Take all the positives you want out of Nick Madrigal’s performance since returning from the injured list early last month.
Until he stays on the field for a full season even he knows it doesn’t mean much.
“There are a lot of problems right now,” said Madrigal, whose right groin injury Friday is the third to land him on the injured list this season — and who can’t be sure whether he’ll play again this season with only 22 games left.
“It’s going to be a big offseason. It’s going to be the biggest offseason I’ve had the last couple years,” said Madrigal, who has played only 59 games this season — 142 in three seasons in the majors — because of injuries every year (albeit, his 29 games in 2020 representing half of that pandemic-shortened season).
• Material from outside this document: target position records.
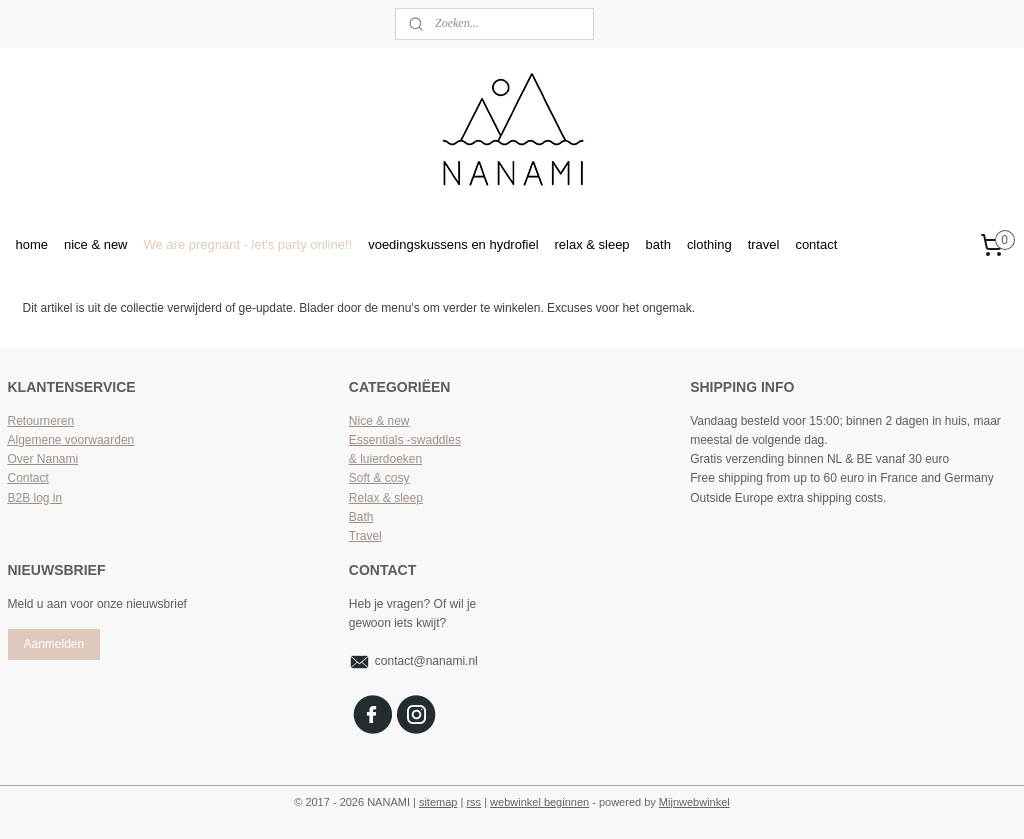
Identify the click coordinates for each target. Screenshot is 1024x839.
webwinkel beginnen (539, 802)
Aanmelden (53, 644)
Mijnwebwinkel (694, 802)
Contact (28, 478)
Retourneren (41, 421)
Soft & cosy (379, 478)
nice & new (96, 244)
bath (658, 244)
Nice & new (379, 421)
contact (816, 244)
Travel (365, 536)
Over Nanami (43, 459)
“I’m going to be doing some major changes,” he said. “Obviously, my body’s out of whack right now with all these injuries popping up.”
The crossroads moment looks at least a little familiar for the Cubs, with Nico Hoerner having faced a similar offseason conditioning challenge a year ago after back-to-back injury plagued seasons — with strong 2021 performances sandwiched between IL stints.
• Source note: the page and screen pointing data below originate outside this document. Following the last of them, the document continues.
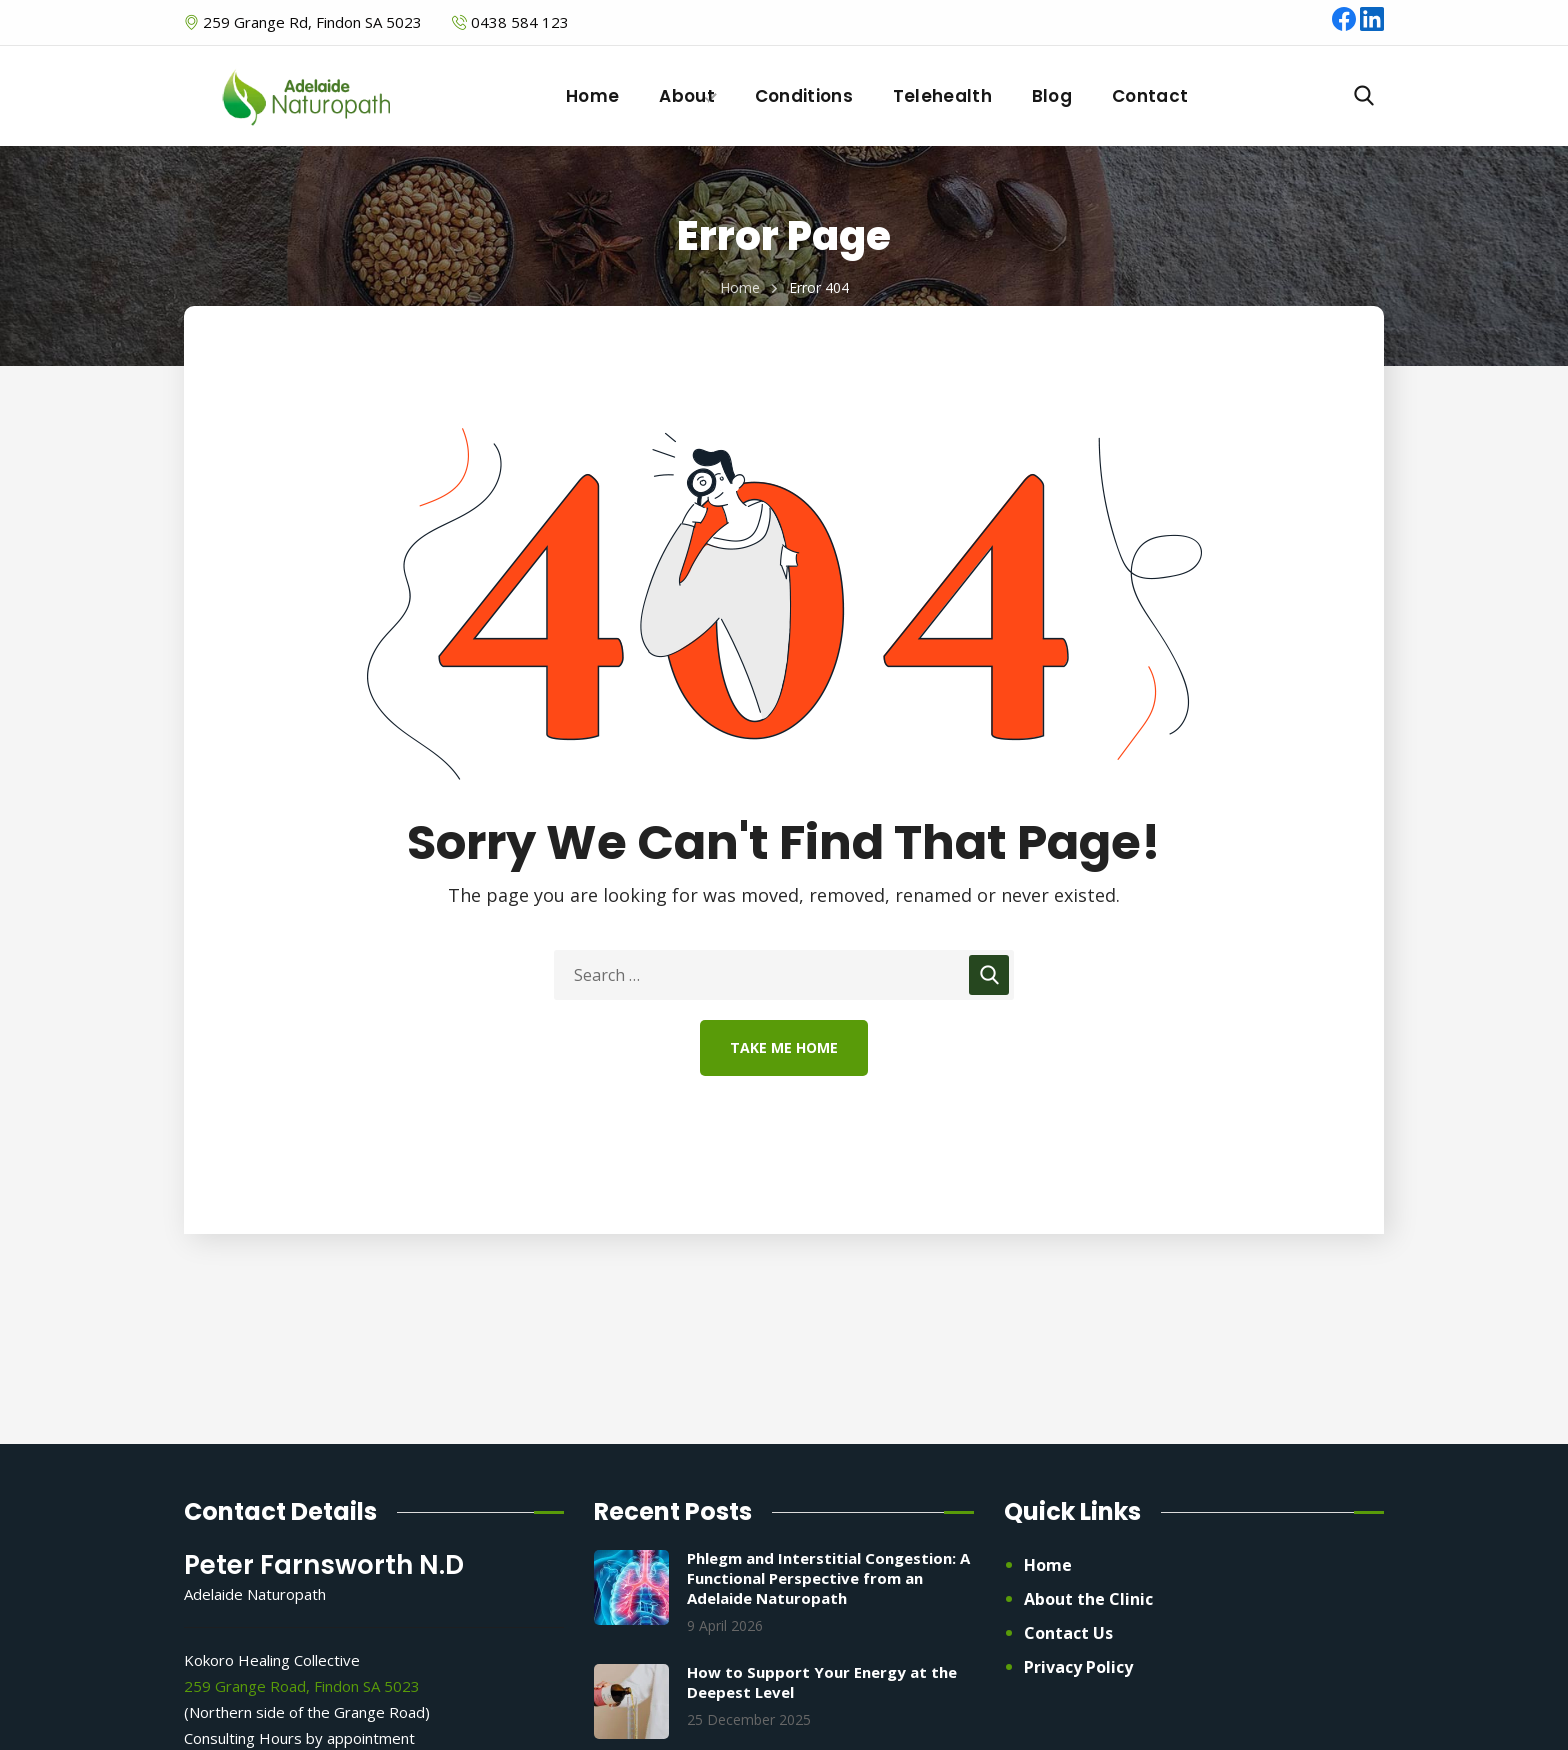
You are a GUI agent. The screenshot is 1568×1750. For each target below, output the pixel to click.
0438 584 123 (520, 22)
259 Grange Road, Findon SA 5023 (302, 1686)
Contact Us (1068, 1633)
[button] (1364, 96)
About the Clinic (1088, 1599)
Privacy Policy (1078, 1667)
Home (740, 287)
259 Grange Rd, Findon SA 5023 (310, 22)
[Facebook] (1346, 25)
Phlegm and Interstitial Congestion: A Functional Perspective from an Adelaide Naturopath (828, 1578)
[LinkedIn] (1372, 25)
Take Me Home (784, 1047)
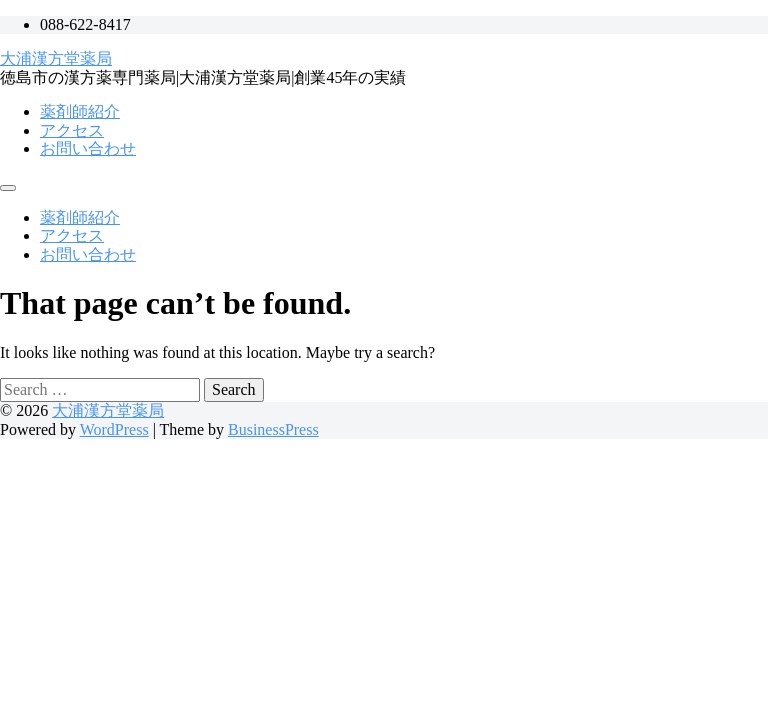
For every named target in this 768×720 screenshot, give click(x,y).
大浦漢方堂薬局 (56, 58)
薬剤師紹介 (80, 111)
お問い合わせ (88, 148)
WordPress (114, 429)
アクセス (72, 130)
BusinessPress (273, 429)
“We’ve just got to take care of his body, make sure we keep him healthy,” manager David Ross said. “That’ll be the emphasis going forward.”
Until a triceps injury forced him from Sunday night’s game, Hoerner has stayed remarkably healthy all season, producing a breakout defensive performance at shortstop and leading the team with a .291 average and 18 stolen bases.
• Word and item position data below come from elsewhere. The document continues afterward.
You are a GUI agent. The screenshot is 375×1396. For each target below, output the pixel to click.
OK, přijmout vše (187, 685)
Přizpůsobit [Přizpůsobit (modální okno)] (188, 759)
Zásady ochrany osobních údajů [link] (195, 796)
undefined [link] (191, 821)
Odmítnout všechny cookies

That’s a big reason Bay Area pal and offseason workout partner Madrigal has spent much of the season “picking [Hoerner’s] brain” about conditioning tips and workout routines — and why the Cubs have encouraged more of that heading into the winter.
“We had that exact conversation,” Ross said. “That’s what we talked about: ‘Look, have you talked to Nico?’ “
Said Hoerner: “I’m here for [him].”
The Cubs also recently hired a new strength and conditioning coach, Blaine Kinsley, who spends a lot of time in Arizona, where Madrigal lives, and they’ve connected on some initial thoughts on offseason plans.
“I think him talking to Nico will be important. [Marcus] Stroman’s been through some stuff and has somebody that he’s talked to,” Ross said. “Blaine will be a great resource that we have in-house in just figuring out what that picture looks like and how we want to paint it as we move into the offseason.”
Last year Madrigal underwent season-ending surgery in June for a severe hamstring injury, and his rehab and post-rehab conditioning continued through much of spring training.
Then came an early season back injury, followed by a two-month injury to his left groin, and — one month later — the right groin injury.
“Taking care of his body is a priority,” Ross said. “Getting back from the serious hamstring injury was one step. Now being able to take care of your body to stay healthy the entire season will be the next one.”
Not that there’s any magic pill for such things.
“I don’t think it’s something you ever solve,” said Hoerner a few hours before his painfully made his point on the fifth-inning throw that took him out of Sunday’s game. “But I do think I’m giving myself a better chance every day to just be close to my best self and be ready to play and be available every day.”
Hoerner has played 125 games this season compared to 53 last year (including nine in the minors).
“I’m just excited,” Madrigal said of whatever the new program involves this winter — even if he and the staff haven’t put together all the details.
“It’s something that it’s going to be needing a lot of changes, but I’m up for the work,” he said. “And I can’t wait to come back. I can’t imagine how good I’ll be feeling. I can’t wait to be playing a lot healthier.”